Malagos Chocolate wins silver, bronze awards in London
DAVAO CITY – It’s a back-to-back win for homegrown Malagos Chocolate when it won two bronze awards for its sweetened dark chocolate bars at the 2017 Academy of Chocolate in London.
In the same competition last June 5, it won silver for its 100 percent unsweetened dark chocolate under a drinking category, the only Asian company to do so.
The five-year old chocolate firm owned by the Puentespina family based in Calinan District, Davao City made the announcement Tuesday immediately after the results of the competition were released.
The Malagos Chocolate’s 62 percent dark chocolates and 72 percent dark chocolates shared the bronze awards with eight other premium chocolate brands produced in seven different countries, of which three are in Southeast Asia – Philippines, Vietnam, and Indonesia.
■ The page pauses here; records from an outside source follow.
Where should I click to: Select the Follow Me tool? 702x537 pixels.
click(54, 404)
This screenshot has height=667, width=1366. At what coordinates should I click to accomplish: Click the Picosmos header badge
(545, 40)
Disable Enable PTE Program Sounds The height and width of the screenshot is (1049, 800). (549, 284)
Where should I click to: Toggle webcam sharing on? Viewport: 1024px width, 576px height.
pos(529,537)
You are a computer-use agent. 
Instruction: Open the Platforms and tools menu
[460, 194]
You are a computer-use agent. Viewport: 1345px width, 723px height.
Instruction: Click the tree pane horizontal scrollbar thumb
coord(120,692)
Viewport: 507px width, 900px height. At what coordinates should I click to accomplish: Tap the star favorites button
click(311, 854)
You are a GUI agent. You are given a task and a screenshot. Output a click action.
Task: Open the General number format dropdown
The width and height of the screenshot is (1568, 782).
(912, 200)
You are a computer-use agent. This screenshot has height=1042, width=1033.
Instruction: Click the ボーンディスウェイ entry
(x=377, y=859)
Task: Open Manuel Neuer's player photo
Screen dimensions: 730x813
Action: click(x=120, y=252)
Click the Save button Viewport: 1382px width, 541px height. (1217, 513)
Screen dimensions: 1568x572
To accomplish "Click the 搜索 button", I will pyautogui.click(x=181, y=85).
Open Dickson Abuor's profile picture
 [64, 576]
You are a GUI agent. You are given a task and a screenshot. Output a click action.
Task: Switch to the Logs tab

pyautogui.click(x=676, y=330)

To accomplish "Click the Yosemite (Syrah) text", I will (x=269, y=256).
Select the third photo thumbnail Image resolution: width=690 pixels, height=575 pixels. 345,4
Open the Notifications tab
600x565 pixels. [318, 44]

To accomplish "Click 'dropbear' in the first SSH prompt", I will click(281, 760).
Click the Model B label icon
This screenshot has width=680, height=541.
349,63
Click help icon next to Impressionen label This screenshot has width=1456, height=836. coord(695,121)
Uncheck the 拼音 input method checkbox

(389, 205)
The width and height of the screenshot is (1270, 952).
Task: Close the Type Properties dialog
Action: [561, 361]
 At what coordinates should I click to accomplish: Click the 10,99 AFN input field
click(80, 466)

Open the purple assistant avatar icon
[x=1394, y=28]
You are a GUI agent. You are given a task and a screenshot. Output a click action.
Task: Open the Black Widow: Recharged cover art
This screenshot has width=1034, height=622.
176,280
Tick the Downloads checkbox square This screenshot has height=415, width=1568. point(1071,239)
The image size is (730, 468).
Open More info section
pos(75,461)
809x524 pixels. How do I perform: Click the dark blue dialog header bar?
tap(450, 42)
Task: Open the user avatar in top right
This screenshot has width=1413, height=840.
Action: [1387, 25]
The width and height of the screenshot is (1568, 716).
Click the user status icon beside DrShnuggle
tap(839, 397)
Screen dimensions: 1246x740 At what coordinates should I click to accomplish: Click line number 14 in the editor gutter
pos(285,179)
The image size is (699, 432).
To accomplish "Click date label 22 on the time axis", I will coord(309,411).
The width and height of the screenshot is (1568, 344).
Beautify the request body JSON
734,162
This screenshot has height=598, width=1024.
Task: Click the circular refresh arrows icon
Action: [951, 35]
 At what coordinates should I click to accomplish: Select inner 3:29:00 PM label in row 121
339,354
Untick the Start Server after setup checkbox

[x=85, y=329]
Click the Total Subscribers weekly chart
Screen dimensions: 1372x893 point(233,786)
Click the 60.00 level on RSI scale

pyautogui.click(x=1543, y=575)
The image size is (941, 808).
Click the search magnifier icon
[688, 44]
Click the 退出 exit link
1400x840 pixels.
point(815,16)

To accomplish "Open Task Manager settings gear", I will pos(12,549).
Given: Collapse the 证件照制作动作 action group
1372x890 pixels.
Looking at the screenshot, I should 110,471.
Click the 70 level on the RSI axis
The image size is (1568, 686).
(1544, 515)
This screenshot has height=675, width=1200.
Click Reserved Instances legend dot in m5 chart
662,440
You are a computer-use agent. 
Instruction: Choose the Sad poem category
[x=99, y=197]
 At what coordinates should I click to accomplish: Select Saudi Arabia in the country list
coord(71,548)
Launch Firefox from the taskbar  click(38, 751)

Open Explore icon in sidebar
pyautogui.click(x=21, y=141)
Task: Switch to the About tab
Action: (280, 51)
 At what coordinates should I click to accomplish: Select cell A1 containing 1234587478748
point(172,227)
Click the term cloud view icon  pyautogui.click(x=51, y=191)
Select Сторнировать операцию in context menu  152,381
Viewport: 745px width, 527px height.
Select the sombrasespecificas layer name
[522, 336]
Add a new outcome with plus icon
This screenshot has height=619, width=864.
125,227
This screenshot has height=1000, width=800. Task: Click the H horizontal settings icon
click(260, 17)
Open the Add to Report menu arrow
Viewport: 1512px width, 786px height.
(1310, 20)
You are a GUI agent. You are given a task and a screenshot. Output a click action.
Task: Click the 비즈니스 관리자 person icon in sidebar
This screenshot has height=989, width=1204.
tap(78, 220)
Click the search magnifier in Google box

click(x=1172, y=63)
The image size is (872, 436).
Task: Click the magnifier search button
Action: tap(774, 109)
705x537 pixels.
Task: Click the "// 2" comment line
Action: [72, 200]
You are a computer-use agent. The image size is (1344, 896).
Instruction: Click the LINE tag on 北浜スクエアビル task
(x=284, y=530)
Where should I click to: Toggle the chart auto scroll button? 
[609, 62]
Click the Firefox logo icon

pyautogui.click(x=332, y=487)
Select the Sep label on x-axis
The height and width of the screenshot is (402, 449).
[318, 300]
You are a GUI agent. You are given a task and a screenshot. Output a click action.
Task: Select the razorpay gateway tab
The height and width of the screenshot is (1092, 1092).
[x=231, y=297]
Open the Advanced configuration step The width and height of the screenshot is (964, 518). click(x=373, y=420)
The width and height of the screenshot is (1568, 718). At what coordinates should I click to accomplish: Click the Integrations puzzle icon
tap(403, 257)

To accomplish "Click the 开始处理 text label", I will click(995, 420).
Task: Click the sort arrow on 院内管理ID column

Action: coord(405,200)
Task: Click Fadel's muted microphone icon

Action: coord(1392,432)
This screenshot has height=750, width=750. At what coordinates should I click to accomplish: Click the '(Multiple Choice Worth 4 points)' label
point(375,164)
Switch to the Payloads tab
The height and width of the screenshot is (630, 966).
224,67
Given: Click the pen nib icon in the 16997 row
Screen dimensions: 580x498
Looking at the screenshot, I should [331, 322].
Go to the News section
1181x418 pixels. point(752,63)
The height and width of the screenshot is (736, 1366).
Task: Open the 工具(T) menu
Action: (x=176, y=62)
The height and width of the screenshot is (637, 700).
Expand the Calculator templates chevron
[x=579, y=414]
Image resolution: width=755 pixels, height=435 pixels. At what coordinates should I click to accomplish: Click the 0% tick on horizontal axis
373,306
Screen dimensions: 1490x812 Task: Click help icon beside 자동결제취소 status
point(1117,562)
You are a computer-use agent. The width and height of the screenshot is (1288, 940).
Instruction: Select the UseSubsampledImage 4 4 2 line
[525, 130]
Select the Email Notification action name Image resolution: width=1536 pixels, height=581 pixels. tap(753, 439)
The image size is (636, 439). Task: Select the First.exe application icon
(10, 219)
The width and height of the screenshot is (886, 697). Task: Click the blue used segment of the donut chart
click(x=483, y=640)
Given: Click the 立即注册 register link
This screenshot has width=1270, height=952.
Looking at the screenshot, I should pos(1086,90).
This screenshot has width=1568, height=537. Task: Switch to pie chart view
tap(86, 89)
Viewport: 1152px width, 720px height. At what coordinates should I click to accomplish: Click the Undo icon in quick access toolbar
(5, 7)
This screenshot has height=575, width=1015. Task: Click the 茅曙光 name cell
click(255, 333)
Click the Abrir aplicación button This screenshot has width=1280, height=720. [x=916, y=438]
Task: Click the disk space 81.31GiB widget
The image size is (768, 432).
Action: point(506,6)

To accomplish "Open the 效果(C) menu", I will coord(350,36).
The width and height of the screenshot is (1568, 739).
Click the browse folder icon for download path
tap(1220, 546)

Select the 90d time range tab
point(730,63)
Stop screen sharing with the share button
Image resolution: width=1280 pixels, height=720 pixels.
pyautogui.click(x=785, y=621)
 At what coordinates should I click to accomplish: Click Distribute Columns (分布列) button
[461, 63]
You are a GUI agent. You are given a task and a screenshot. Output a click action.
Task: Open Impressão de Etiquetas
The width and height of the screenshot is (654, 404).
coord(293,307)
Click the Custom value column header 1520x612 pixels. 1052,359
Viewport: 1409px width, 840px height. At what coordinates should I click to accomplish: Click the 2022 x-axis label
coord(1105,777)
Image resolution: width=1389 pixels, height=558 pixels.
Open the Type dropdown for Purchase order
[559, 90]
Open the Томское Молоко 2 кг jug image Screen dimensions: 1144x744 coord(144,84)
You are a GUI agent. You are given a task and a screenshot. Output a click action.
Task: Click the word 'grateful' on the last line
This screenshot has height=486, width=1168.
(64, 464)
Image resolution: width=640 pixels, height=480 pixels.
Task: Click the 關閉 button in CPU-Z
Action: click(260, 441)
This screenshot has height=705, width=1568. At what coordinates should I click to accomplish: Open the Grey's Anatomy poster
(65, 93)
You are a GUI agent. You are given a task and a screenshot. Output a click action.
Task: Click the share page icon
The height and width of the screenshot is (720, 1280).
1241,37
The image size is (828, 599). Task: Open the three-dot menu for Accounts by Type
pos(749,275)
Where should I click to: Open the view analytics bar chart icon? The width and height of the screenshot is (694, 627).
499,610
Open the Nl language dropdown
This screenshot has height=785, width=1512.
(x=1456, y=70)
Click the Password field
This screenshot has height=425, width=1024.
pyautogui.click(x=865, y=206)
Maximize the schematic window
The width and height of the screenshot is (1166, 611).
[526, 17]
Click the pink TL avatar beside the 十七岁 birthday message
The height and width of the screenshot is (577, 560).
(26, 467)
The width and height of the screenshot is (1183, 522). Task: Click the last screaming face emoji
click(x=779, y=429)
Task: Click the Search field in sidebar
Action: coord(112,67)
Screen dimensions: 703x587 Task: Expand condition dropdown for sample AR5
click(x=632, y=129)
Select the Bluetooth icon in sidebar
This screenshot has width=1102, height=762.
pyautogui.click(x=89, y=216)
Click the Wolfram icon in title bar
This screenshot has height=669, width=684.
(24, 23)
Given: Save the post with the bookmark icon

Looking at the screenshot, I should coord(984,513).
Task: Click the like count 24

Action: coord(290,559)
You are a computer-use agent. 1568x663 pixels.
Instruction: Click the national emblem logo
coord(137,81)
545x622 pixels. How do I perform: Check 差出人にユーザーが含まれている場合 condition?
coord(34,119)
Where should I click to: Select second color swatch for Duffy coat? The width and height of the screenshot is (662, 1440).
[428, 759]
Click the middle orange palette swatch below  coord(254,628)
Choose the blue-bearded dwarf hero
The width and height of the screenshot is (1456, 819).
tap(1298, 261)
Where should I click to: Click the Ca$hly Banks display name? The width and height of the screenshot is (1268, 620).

Other bronze winners include Amma Chocolate’s Amma Chocolate 75 percent (Brazil), Menakao 100 percent (Madagascar), One/One Cacao-
Hall 71 percent (Jamaica), St. Vincent Cocoa Company’s Vincentian Chocolate (Saint Vincent and Grenadines), Belvie Chocolate’s Belvie Tien Giang 70 percent and Belvie Hao Mac 80 percent (Vietnam), Krakakoa 70 percent single origin Sedayu (Indonesia), and T. Brothers’s dark chocolate Ba Ria 70 percent (Vietnam). Seven international awards The latest bronze awards bring to seven Malagos’ major international awards. The Academy of Chocolate awarded the company silver under Drinking Chocolate category for its unsweetened chocolate in 2016 and bronze under Best Unflavoured Drinking Chocolate in April 2015. The Great Taste Awards in London gave two out of three stars to Malagos unsweetened chocolate in 2016 and silver for the Malagos Dark Chocolate during World Drinking Chocolate Competition organized by the International Chocolate Awards in October 2015 in Hannover, Germany.
The Academy of Chocolate, a London-based group comprising various professionals in the industry, holds independent competition to give recognition to excellence in fine chocolate-making.
It is aimed at raising appreciation for fine chocolates as well as promote transparency in the sourcing of the prime ingredient for chocolates, the cocoa bean.
The Puentespina family went into chocolate business in 2012, with premium single-origin cocoa liquor as its first product until it branched out to Malagos 65 percent, 72 percent, and 85 percent Dark Chocolates, and Malagos Roasted Cocoa Nibs.